▶ **What you are asked to do**
Output the entries below without any alteration.

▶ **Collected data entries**
>>>>>

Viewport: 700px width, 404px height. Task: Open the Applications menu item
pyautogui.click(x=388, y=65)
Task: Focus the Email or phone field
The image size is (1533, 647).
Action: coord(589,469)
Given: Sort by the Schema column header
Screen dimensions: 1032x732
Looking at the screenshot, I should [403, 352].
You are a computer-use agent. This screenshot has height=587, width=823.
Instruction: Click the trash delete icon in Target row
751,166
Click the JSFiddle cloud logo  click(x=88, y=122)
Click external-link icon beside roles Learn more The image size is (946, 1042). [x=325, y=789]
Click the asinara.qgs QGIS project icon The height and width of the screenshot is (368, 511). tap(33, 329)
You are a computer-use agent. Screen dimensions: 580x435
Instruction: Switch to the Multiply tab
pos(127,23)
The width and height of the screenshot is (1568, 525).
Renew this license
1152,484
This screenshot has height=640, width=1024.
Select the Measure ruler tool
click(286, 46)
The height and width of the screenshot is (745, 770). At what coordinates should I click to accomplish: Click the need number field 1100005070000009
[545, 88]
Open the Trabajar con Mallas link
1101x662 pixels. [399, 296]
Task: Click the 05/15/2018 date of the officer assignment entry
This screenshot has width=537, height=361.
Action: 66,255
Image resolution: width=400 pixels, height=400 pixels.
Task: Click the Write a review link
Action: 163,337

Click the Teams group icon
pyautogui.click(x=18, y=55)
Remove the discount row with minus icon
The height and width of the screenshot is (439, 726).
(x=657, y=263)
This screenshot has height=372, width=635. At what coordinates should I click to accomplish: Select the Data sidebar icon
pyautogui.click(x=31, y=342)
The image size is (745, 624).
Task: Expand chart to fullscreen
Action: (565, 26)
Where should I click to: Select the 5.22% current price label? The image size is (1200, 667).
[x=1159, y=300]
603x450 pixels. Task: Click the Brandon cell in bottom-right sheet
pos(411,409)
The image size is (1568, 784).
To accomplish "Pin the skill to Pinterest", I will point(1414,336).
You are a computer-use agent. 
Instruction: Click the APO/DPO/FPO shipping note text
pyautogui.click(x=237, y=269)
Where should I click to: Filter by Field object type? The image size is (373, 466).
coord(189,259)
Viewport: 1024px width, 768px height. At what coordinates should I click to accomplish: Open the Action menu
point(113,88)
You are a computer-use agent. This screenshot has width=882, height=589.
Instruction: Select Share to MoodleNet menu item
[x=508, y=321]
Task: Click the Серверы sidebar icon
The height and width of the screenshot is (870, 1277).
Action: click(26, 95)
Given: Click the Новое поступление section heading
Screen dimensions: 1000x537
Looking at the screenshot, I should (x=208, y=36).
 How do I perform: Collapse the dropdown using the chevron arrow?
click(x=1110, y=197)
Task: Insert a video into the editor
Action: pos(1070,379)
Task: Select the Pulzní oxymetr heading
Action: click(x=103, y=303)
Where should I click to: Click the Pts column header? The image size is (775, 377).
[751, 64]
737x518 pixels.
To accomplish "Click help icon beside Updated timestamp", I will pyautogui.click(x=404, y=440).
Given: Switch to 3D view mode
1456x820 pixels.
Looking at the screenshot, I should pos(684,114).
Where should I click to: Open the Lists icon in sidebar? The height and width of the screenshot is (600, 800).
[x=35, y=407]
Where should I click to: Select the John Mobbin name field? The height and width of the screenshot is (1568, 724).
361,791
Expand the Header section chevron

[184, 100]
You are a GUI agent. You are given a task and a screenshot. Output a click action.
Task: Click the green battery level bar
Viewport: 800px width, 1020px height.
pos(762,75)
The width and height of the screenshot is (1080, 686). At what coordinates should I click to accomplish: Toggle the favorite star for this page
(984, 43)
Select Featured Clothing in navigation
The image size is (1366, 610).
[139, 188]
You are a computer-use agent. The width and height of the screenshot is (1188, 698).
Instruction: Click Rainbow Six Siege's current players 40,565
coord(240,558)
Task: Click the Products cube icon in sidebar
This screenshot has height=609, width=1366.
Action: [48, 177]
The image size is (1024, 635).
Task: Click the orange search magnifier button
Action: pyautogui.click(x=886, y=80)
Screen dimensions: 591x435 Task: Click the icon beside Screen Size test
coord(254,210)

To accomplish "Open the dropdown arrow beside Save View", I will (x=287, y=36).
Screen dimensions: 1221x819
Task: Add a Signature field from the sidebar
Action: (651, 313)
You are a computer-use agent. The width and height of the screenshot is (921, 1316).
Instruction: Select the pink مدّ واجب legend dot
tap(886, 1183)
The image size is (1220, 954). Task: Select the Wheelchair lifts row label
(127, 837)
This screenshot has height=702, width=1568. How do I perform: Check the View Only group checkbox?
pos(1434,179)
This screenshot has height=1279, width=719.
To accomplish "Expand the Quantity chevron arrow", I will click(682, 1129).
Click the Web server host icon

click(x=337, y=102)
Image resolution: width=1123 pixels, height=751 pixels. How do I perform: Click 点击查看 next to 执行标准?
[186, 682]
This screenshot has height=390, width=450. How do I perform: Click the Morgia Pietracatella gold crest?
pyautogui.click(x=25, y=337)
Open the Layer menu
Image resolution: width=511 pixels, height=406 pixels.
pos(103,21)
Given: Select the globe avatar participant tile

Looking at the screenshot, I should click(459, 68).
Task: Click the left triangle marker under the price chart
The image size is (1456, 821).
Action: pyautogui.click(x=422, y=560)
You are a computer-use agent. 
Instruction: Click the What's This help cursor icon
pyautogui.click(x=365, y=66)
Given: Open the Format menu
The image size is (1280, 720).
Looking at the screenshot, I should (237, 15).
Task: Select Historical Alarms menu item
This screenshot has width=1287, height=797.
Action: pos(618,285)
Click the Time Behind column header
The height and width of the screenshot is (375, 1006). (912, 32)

<<<<<

▶ **Response area**
Viewport: 700px width, 404px height. Task: Open the Applications menu item
pyautogui.click(x=388, y=65)
Task: Focus the Email or phone field
The image size is (1533, 647).
Action: coord(589,469)
Given: Sort by the Schema column header
Screen dimensions: 1032x732
Looking at the screenshot, I should [403, 352].
You are a computer-use agent. This screenshot has height=587, width=823.
Instruction: Click the trash delete icon in Target row
751,166
Click the JSFiddle cloud logo  click(x=88, y=122)
Click external-link icon beside roles Learn more The image size is (946, 1042). [x=325, y=789]
Click the asinara.qgs QGIS project icon The height and width of the screenshot is (368, 511). tap(33, 329)
You are a computer-use agent. Screen dimensions: 580x435
Instruction: Switch to the Multiply tab
pos(127,23)
The width and height of the screenshot is (1568, 525).
Renew this license
1152,484
This screenshot has height=640, width=1024.
Select the Measure ruler tool
click(286, 46)
The height and width of the screenshot is (745, 770). At what coordinates should I click to accomplish: Click the need number field 1100005070000009
[545, 88]
Open the Trabajar con Mallas link
1101x662 pixels. [399, 296]
Task: Click the 05/15/2018 date of the officer assignment entry
This screenshot has width=537, height=361.
Action: 66,255
Image resolution: width=400 pixels, height=400 pixels.
Task: Click the Write a review link
Action: 163,337

Click the Teams group icon
pyautogui.click(x=18, y=55)
Remove the discount row with minus icon
The height and width of the screenshot is (439, 726).
(x=657, y=263)
This screenshot has height=372, width=635. At what coordinates should I click to accomplish: Select the Data sidebar icon
pyautogui.click(x=31, y=342)
The image size is (745, 624).
Task: Expand chart to fullscreen
Action: (565, 26)
Where should I click to: Select the 5.22% current price label? The image size is (1200, 667).
[x=1159, y=300]
603x450 pixels. Task: Click the Brandon cell in bottom-right sheet
pos(411,409)
The image size is (1568, 784).
To accomplish "Pin the skill to Pinterest", I will point(1414,336).
You are a computer-use agent. 
Instruction: Click the APO/DPO/FPO shipping note text
pyautogui.click(x=237, y=269)
Where should I click to: Filter by Field object type? The image size is (373, 466).
coord(189,259)
Viewport: 1024px width, 768px height. At what coordinates should I click to accomplish: Open the Action menu
point(113,88)
You are a computer-use agent. This screenshot has width=882, height=589.
Instruction: Select Share to MoodleNet menu item
[x=508, y=321]
Task: Click the Серверы sidebar icon
The height and width of the screenshot is (870, 1277).
Action: click(26, 95)
Given: Click the Новое поступление section heading
Screen dimensions: 1000x537
Looking at the screenshot, I should (x=208, y=36).
 How do I perform: Collapse the dropdown using the chevron arrow?
click(x=1110, y=197)
Task: Insert a video into the editor
Action: pos(1070,379)
Task: Select the Pulzní oxymetr heading
Action: click(x=103, y=303)
Where should I click to: Click the Pts column header? The image size is (775, 377).
[751, 64]
737x518 pixels.
To accomplish "Click help icon beside Updated timestamp", I will pyautogui.click(x=404, y=440).
Given: Switch to 3D view mode
1456x820 pixels.
Looking at the screenshot, I should pos(684,114).
Where should I click to: Open the Lists icon in sidebar? The height and width of the screenshot is (600, 800).
[x=35, y=407]
Where should I click to: Select the John Mobbin name field? The height and width of the screenshot is (1568, 724).
361,791
Expand the Header section chevron

[184, 100]
You are a GUI agent. You are given a task and a screenshot. Output a click action.
Task: Click the green battery level bar
Viewport: 800px width, 1020px height.
pos(762,75)
The width and height of the screenshot is (1080, 686). At what coordinates should I click to accomplish: Toggle the favorite star for this page
(984, 43)
Select Featured Clothing in navigation
The image size is (1366, 610).
[139, 188]
You are a computer-use agent. The width and height of the screenshot is (1188, 698).
Instruction: Click Rainbow Six Siege's current players 40,565
coord(240,558)
Task: Click the Products cube icon in sidebar
This screenshot has height=609, width=1366.
Action: [48, 177]
The image size is (1024, 635).
Task: Click the orange search magnifier button
Action: pyautogui.click(x=886, y=80)
Screen dimensions: 591x435 Task: Click the icon beside Screen Size test
coord(254,210)

To accomplish "Open the dropdown arrow beside Save View", I will (x=287, y=36).
Screen dimensions: 1221x819
Task: Add a Signature field from the sidebar
Action: (651, 313)
You are a computer-use agent. The width and height of the screenshot is (921, 1316).
Instruction: Select the pink مدّ واجب legend dot
tap(886, 1183)
The image size is (1220, 954). Task: Select the Wheelchair lifts row label
(127, 837)
This screenshot has height=702, width=1568. How do I perform: Check the View Only group checkbox?
pos(1434,179)
This screenshot has height=1279, width=719.
To accomplish "Expand the Quantity chevron arrow", I will click(682, 1129).
Click the Web server host icon

click(x=337, y=102)
Image resolution: width=1123 pixels, height=751 pixels. How do I perform: Click 点击查看 next to 执行标准?
[186, 682]
This screenshot has height=390, width=450. How do I perform: Click the Morgia Pietracatella gold crest?
pyautogui.click(x=25, y=337)
Open the Layer menu
Image resolution: width=511 pixels, height=406 pixels.
pos(103,21)
Given: Select the globe avatar participant tile

Looking at the screenshot, I should click(459, 68).
Task: Click the left triangle marker under the price chart
The image size is (1456, 821).
Action: pyautogui.click(x=422, y=560)
You are a computer-use agent. 
Instruction: Click the What's This help cursor icon
pyautogui.click(x=365, y=66)
Given: Open the Format menu
The image size is (1280, 720).
Looking at the screenshot, I should (237, 15).
Task: Select Historical Alarms menu item
This screenshot has width=1287, height=797.
Action: pos(618,285)
Click the Time Behind column header
The height and width of the screenshot is (375, 1006). (912, 32)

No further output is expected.